Dataset records:
______________________________
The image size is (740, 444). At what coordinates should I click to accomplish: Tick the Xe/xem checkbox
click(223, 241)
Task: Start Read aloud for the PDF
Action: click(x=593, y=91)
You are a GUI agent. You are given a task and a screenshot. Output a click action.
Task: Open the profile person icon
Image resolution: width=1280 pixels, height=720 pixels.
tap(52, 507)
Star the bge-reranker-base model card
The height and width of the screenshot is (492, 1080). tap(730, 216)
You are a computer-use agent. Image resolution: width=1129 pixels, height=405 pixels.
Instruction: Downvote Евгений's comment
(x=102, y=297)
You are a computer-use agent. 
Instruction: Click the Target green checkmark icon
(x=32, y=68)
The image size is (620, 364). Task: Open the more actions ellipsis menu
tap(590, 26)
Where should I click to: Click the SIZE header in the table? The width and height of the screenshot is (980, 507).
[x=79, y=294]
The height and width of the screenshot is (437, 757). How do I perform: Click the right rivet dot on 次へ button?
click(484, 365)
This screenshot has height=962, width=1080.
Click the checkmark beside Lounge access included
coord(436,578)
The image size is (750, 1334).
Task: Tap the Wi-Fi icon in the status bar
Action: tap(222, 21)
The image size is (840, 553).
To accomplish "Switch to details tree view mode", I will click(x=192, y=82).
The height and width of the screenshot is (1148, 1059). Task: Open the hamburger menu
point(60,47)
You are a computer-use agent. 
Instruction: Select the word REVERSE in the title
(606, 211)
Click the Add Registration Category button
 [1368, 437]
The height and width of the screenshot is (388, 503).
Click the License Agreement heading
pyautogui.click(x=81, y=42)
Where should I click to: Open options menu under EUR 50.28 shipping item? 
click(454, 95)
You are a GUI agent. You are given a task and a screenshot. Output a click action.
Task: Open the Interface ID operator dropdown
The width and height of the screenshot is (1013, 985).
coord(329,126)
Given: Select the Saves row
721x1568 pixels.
______________________________
Task requirements>
All of the data above should be transcribed exactly.

Task output>
The image size is (740, 444). At what coordinates should I click to accomplish: Tick the Xe/xem checkbox
click(223, 241)
Task: Start Read aloud for the PDF
Action: click(x=593, y=91)
You are a GUI agent. You are given a task and a screenshot. Output a click action.
Task: Open the profile person icon
Image resolution: width=1280 pixels, height=720 pixels.
tap(52, 507)
Star the bge-reranker-base model card
The height and width of the screenshot is (492, 1080). tap(730, 216)
You are a computer-use agent. Image resolution: width=1129 pixels, height=405 pixels.
Instruction: Downvote Евгений's comment
(x=102, y=297)
You are a computer-use agent. 
Instruction: Click the Target green checkmark icon
(x=32, y=68)
The image size is (620, 364). Task: Open the more actions ellipsis menu
tap(590, 26)
Where should I click to: Click the SIZE header in the table? The width and height of the screenshot is (980, 507).
[x=79, y=294]
The height and width of the screenshot is (437, 757). How do I perform: Click the right rivet dot on 次へ button?
click(484, 365)
This screenshot has height=962, width=1080.
Click the checkmark beside Lounge access included
coord(436,578)
The image size is (750, 1334).
Task: Tap the Wi-Fi icon in the status bar
Action: tap(222, 21)
The image size is (840, 553).
To accomplish "Switch to details tree view mode", I will click(x=192, y=82).
The height and width of the screenshot is (1148, 1059). Task: Open the hamburger menu
point(60,47)
You are a computer-use agent. 
Instruction: Select the word REVERSE in the title
(606, 211)
Click the Add Registration Category button
 [1368, 437]
The height and width of the screenshot is (388, 503).
Click the License Agreement heading
pyautogui.click(x=81, y=42)
Where should I click to: Open options menu under EUR 50.28 shipping item? 
click(454, 95)
You are a GUI agent. You are given a task and a screenshot. Output a click action.
Task: Open the Interface ID operator dropdown
The width and height of the screenshot is (1013, 985).
coord(329,126)
Given: Select the Saves row
721x1568 pixels.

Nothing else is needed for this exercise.